Rabbi Gabay expressed his excitement in joining a community with such an entrenched Sephardic tradition. He has been to many Spanish speaking communities including Panama where he was the Judaic Studies Director for 10 years at the Instituto Alberto Einstein. However, the minhagim/traditions were largely of Syrian origin. “My first visit to Seattle was a delight and quite eye opening. I was a Shabbat guest at the home of Ben and Lea Lipman where we sang familiar traditional Pizmonim (Sephardic melodies) together. On Shabbat morning, at Sephardic Bikur Holim, I was thrilled to hear honors being auctioned in Ladino,” he said.
Prior to his visit to Seattle, Gabay knew that the city was home to an active Sephardic community, but he did not realize to what extent, and how aligned it would be with his family’s Sephardic background. “I felt instantly at home. And that feeling was a game changer for me in my desire to move to Seattle and lead NYHS.” He was equally impressed during his first visit to the NYHS campus, where he participated in “a beautiful Shaharit service” led by a Sephardic student leader who he described as having an “excellent command of tefillah including very accurate pronunciation and tradition.”
Jason Feld, NYHS’s outgoing Head of School is thrilled with Rabbi Gabay’s appointment. “NYHS is a special place where we work hard to include minhagim (traditions) from our Sephardic, Ashkanazic and Mizrachi families. With such a vibrant Sephardic community, it is wonderful to have leadership reflective of that in two of Seattle’s oldest Jewish day schools. I expect Rabbi Gabay will be embraced by the whole Jewish community,” said Feld.
Rabbi Gabay is not the first Sephardic Head of School in Seattle. He joins Rabbi Benjy Owen who was raised in the Seattle Sephardic community. Owen was the Dean of Judaics and Assistant Head of School at NYHS from 1996 to 2015, then left the Seattle area to serve as Head of School at the Margolin Hebrew Academy in Memphis, Tennessee. Last summer, Rabbi Owen returned to Seattle to assume the Head of School position at the Seattle Hebrew Academy (SHA), Seattle’s first and oldest Jewish day school. “Of greatest significance to me,” explains Owen, “is for the heads of our community’s schools to lead our schools in building the Seattle Jewish community and educating its children in Judaic and General Studies.
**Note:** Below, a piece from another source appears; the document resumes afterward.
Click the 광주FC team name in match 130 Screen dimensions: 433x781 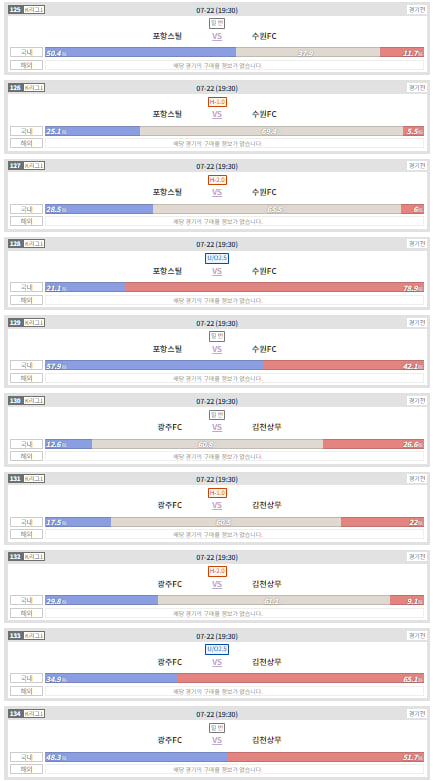pyautogui.click(x=170, y=427)
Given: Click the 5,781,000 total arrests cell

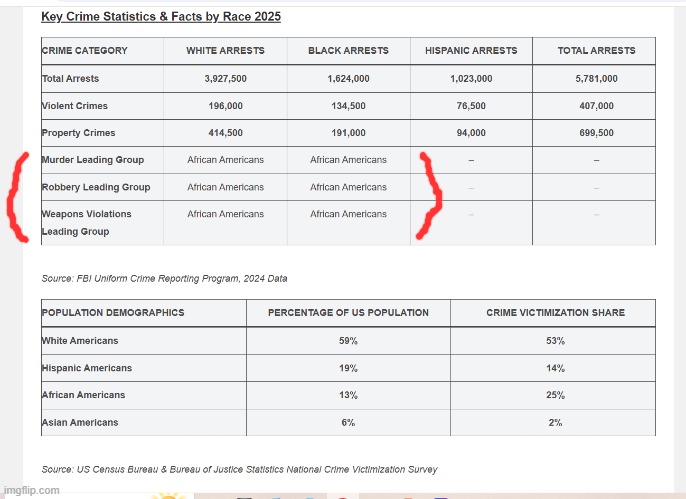Looking at the screenshot, I should pyautogui.click(x=595, y=79).
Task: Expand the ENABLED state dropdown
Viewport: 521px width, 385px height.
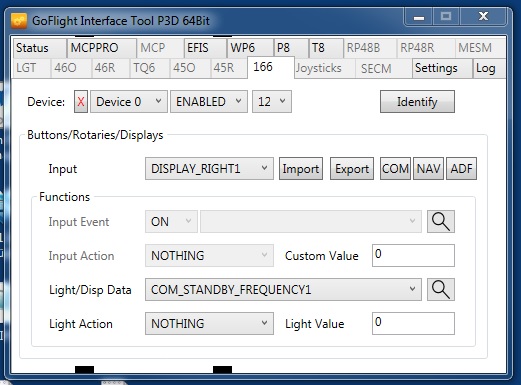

A Sephardic Head of School, because of heritage and/or minhag, has an advantage in connecting the school’s mission with the Sephardic families of our city while also reaching out and connecting with the entire Seattle Jewish community.”
Rabbi Owen also noted the harmony that exists in Seattle between the Ashkenazic and Sephardic communities and believes that the appointment of two Sephardic heads of school is an indication of this harmony. Rabbi Gabay’s formal Jewish and secular education is multifaceted. He studied in an Ashkenazic yeshiva which he explains gives him an appreciation for “both worlds”. Like Rabbi Owen, Rabbi Gabay is impressed by the “achdut” (unity) within the Seattle community that is a beautiful and respectful blend of traditions.